-- RECORDS PROVIDED start --
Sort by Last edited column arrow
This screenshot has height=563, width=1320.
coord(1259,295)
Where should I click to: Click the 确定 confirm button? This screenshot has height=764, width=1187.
-- RECORDS PROVIDED end --
-- RECORDS PROVIDED start --
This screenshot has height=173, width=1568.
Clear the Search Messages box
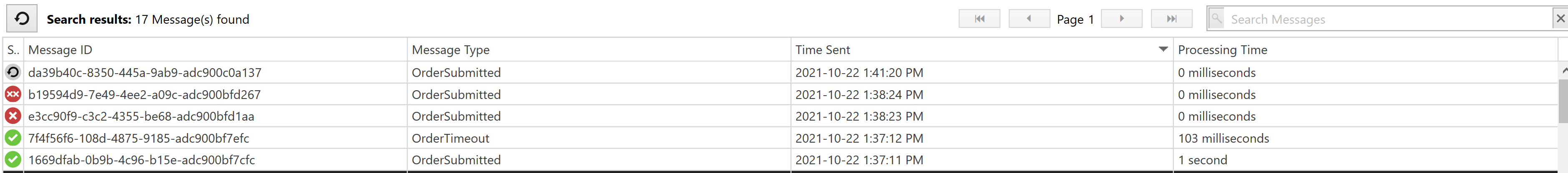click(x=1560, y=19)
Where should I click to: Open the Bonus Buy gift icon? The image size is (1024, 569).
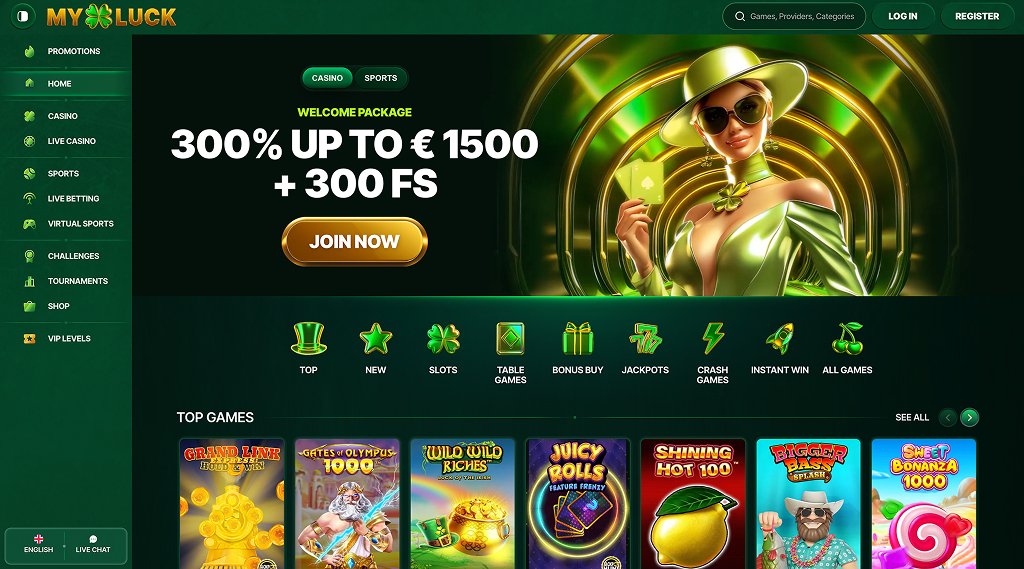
-- RECORDS PROVIDED end --
_STATED PROBLEM_. Pull out each line of the records above that contains the string "width", matching case exactly.

_RESULT FOR THIS EXERCISE_.
This screenshot has height=563, width=1320.
Where should I click to: Click the 确定 confirm button? This screenshot has height=764, width=1187.
This screenshot has height=173, width=1568.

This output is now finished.